Stored data

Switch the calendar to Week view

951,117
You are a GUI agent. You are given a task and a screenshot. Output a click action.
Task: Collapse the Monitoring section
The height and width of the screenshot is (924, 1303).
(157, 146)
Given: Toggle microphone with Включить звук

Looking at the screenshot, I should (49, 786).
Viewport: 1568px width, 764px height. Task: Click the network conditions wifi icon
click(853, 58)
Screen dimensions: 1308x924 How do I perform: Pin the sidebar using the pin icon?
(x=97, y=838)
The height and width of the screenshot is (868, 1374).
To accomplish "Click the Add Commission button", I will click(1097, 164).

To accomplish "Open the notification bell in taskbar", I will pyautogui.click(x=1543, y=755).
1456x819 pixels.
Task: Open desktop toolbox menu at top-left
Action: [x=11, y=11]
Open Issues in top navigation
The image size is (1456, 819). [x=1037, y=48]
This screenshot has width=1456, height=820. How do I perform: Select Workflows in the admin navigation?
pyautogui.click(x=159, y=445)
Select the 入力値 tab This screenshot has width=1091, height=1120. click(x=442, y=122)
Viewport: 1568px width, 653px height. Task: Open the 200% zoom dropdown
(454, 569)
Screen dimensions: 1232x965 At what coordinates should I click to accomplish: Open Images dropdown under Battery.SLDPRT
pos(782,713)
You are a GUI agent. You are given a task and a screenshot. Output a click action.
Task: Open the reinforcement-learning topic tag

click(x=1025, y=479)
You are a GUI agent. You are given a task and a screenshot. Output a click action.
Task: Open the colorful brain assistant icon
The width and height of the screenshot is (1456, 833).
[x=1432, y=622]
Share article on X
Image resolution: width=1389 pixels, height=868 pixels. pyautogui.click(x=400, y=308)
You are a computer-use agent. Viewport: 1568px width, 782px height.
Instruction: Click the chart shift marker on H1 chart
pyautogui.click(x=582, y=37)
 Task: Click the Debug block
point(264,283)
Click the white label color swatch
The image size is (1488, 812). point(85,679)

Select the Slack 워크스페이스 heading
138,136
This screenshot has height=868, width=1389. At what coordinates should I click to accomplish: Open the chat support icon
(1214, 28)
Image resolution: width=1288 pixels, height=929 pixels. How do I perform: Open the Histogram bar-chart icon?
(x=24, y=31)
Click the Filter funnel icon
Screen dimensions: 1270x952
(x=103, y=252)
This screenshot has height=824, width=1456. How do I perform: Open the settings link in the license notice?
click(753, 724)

(TASK DESCRIPTION) Output the data once more, exactly as given.

(EXPECTED ANSWER)
Switch the calendar to Week view

951,117
You are a GUI agent. You are given a task and a screenshot. Output a click action.
Task: Collapse the Monitoring section
The height and width of the screenshot is (924, 1303).
(157, 146)
Given: Toggle microphone with Включить звук

Looking at the screenshot, I should (49, 786).
Viewport: 1568px width, 764px height. Task: Click the network conditions wifi icon
click(853, 58)
Screen dimensions: 1308x924 How do I perform: Pin the sidebar using the pin icon?
(x=97, y=838)
The height and width of the screenshot is (868, 1374).
To accomplish "Click the Add Commission button", I will click(1097, 164).

To accomplish "Open the notification bell in taskbar", I will pyautogui.click(x=1543, y=755).
1456x819 pixels.
Task: Open desktop toolbox menu at top-left
Action: [x=11, y=11]
Open Issues in top navigation
The image size is (1456, 819). [x=1037, y=48]
This screenshot has width=1456, height=820. How do I perform: Select Workflows in the admin navigation?
pyautogui.click(x=159, y=445)
Select the 入力値 tab This screenshot has width=1091, height=1120. click(x=442, y=122)
Viewport: 1568px width, 653px height. Task: Open the 200% zoom dropdown
(454, 569)
Screen dimensions: 1232x965 At what coordinates should I click to accomplish: Open Images dropdown under Battery.SLDPRT
pos(782,713)
You are a GUI agent. You are given a task and a screenshot. Output a click action.
Task: Open the reinforcement-learning topic tag

click(x=1025, y=479)
You are a GUI agent. You are given a task and a screenshot. Output a click action.
Task: Open the colorful brain assistant icon
The width and height of the screenshot is (1456, 833).
[x=1432, y=622]
Share article on X
Image resolution: width=1389 pixels, height=868 pixels. pyautogui.click(x=400, y=308)
You are a computer-use agent. Viewport: 1568px width, 782px height.
Instruction: Click the chart shift marker on H1 chart
pyautogui.click(x=582, y=37)
 Task: Click the Debug block
point(264,283)
Click the white label color swatch
The image size is (1488, 812). point(85,679)

Select the Slack 워크스페이스 heading
138,136
This screenshot has height=868, width=1389. At what coordinates should I click to accomplish: Open the chat support icon
(1214, 28)
Image resolution: width=1288 pixels, height=929 pixels. How do I perform: Open the Histogram bar-chart icon?
(x=24, y=31)
Click the Filter funnel icon
Screen dimensions: 1270x952
(x=103, y=252)
This screenshot has height=824, width=1456. How do I perform: Open the settings link in the license notice?
click(753, 724)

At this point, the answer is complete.